**Problem to work on**
For this exercise, return exactly the lines of the material below that begin at the one with "Click the lightning" and stop after the one with "You are a computer-use agent. This".

□ □ □

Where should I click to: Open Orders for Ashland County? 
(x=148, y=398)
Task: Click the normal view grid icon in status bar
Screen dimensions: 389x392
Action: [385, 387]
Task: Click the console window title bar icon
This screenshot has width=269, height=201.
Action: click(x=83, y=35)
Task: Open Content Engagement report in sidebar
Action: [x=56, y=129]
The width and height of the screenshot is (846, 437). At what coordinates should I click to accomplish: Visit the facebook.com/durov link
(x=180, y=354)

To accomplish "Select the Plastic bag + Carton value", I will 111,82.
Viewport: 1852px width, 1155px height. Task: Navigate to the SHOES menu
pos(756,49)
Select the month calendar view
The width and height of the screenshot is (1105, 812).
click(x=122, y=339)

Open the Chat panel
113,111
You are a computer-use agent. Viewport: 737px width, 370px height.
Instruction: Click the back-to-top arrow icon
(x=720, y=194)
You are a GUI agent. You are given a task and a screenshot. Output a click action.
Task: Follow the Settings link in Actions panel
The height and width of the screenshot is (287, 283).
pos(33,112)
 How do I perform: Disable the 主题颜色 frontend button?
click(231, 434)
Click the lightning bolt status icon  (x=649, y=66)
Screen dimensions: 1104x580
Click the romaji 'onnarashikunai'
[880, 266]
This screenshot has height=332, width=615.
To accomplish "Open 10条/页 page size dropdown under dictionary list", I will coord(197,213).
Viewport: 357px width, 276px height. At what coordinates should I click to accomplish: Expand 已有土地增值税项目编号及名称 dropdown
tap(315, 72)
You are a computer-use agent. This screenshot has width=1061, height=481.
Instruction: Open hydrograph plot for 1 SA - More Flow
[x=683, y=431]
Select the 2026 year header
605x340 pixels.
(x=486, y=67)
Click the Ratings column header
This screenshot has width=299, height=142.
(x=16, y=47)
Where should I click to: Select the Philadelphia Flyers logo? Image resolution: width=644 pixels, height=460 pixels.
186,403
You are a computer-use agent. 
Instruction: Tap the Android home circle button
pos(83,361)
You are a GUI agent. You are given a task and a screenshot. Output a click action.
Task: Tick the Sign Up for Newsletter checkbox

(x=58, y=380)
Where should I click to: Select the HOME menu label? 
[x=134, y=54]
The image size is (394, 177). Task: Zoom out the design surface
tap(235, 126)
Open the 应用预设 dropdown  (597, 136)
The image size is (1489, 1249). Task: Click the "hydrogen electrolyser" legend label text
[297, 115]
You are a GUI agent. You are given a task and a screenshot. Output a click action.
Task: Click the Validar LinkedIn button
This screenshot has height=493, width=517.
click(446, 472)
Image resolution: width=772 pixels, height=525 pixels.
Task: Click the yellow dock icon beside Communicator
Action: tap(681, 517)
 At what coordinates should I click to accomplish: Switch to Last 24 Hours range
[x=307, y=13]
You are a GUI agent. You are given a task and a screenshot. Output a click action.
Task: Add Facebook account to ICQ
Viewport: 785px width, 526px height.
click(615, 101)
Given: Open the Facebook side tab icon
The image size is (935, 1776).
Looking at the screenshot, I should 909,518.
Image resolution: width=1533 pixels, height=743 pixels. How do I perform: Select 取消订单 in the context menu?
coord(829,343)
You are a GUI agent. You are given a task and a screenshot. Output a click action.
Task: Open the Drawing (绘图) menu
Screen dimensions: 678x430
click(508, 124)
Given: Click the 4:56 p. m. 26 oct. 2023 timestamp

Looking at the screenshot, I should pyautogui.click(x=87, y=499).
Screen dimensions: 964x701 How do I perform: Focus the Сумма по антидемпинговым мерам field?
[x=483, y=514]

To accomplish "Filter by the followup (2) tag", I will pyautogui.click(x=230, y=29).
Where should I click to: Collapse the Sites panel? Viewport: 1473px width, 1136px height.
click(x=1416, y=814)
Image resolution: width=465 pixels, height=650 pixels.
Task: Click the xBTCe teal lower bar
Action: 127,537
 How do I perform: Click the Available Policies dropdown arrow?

□ □ □

**Completed exercise**
Click the lightning bolt status icon  (x=649, y=66)
Screen dimensions: 1104x580
Click the romaji 'onnarashikunai'
[880, 266]
This screenshot has height=332, width=615.
To accomplish "Open 10条/页 page size dropdown under dictionary list", I will coord(197,213).
Viewport: 357px width, 276px height. At what coordinates should I click to accomplish: Expand 已有土地增值税项目编号及名称 dropdown
tap(315, 72)
You are a computer-use agent. This screenshot has width=1061, height=481.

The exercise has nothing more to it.